By Patrick Hendry, Vice President of Consumer Advocacy, Mental Health America
Download the Paper (PDF)
For many years I have thought that it would be interesting to take an in-depth look at the intersection of compassion, safety, and rights and how they apply in mental health advocacy, practice, and law. They are certainly reoccurring themes in the advocacy work I have done for twenty-four years. I knew that they frequently overlap and often seem to be in conflict with each other, but I had no idea how complex the intersection was until I began my research.
These three issues are shaped by perspective, legal interpretation, medical ethics, and ideology. They can both unite and divide us and they are a part of the lives of every person who lives with a psychiatric disorder, every family who strives to protect and provide for their loved ones, and every professional involved in the mental health system.
One person’s idea of compassionate treatment may feel like an infringement of rights to another.

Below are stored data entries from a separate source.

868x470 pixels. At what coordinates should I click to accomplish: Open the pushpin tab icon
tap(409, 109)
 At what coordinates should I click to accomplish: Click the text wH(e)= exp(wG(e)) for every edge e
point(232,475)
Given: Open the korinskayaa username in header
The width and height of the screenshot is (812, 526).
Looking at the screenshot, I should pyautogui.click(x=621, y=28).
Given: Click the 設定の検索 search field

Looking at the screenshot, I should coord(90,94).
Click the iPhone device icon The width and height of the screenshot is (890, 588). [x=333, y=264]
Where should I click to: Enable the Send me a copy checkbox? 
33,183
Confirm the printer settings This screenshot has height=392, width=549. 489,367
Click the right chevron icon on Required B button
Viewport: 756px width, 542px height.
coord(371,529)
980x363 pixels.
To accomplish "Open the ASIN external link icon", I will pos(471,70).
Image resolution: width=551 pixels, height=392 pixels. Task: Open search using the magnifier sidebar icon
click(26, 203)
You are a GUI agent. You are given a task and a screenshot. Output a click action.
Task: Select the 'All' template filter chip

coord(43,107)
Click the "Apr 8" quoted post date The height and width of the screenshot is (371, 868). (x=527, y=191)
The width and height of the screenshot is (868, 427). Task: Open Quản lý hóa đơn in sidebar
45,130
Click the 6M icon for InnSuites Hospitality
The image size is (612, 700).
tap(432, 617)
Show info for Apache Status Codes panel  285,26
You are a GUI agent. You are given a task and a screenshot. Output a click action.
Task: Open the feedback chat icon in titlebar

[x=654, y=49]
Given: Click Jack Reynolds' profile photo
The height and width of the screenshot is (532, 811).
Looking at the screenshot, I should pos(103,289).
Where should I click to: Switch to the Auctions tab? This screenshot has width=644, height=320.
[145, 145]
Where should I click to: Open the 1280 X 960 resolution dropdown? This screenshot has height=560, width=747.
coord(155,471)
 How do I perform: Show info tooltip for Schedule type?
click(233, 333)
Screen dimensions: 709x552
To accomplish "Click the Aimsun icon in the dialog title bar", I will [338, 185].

Safety is important but it must be well defined when we talk about taking away someone’s freedoms, and rights should be sanctified except in the most extreme situations. So the question arises, how does one fit these three essential elements together?
Compassion is the emotion of caring for another’s wellbeing. Safety applies to the individual, families, caregivers and society. Rights are legal or ethical principles of freedom—that is, rights are the fundamental rules about what is allowed of people or owed to people, according to some legal system, social convention, or ethical standard.
Many issues arise when you look closely at each one. Compassion is from the perspective of the person feeling it, so it is not unusual for families, and caregivers to intercede in an individual’s life when they believe that the person requires treatment even if they don’t want it. Compassionate people often find it difficult to stand back while another person’s quality of life deteriorates due to a psychiatric condition. Often they are compelled by fear for the person’s safety, perhaps the individual is isolating, not taking care of themselves, or living on the streets. Intervention might provide the person with a better quality of life. But what if they don’t want the help? When does compassionate intervention in these conditions become legal when the freedom of the person is involved?
This is where safety is so often cited. Most states provide for involuntary treatment for a person with a psychiatric disorder when they are an imminent danger to themselves or others. But how do we determine dangerousness? A Supreme Court ruling on involuntary commitment allows for a lower standard of burden of proof than in criminal cases. Danger to self or others is determined in different ways by different mental health professionals and courts. The individual is at the mercy of widely ranging opinions that can determine their right to control their own lives depending on where they live or who they are evaluated by. Society’s view of the link between mental illness and violence is not substantiated by statistics. A large percentage of Americans believe that most people with serious psychiatric disorders are dangerous, yet research shows a much lower correlation.
My research took me down many unexpected paths and had me constantly re-evaluating my personal beliefs. I interviewed many people, read numerous articles and papers, and wrote and rewrote the paper several times. Some of the information is from my personal experience. In the end I have my personal interpretation but it is clear that the only thing that will ever truly unite compassion, rights, and safety is a complete overhaul of our system of care to one that provides for prevention, early intervention, compassionate treatment, uniform legal procedures for taking away the rights of an individual in only the most serious situations, and comprehensive societal support for people in recovery.
The purpose of this paper is to inspire thought about how we think and act in the ways we provide assistance to people living with psychiatric disorders. I hope it opens a deeper conversation and re-evaluation of our personal perspectives. I realize that many will not agree with my personal conclusions, but that is all right, I’m open to your comments. I’m always open to learning.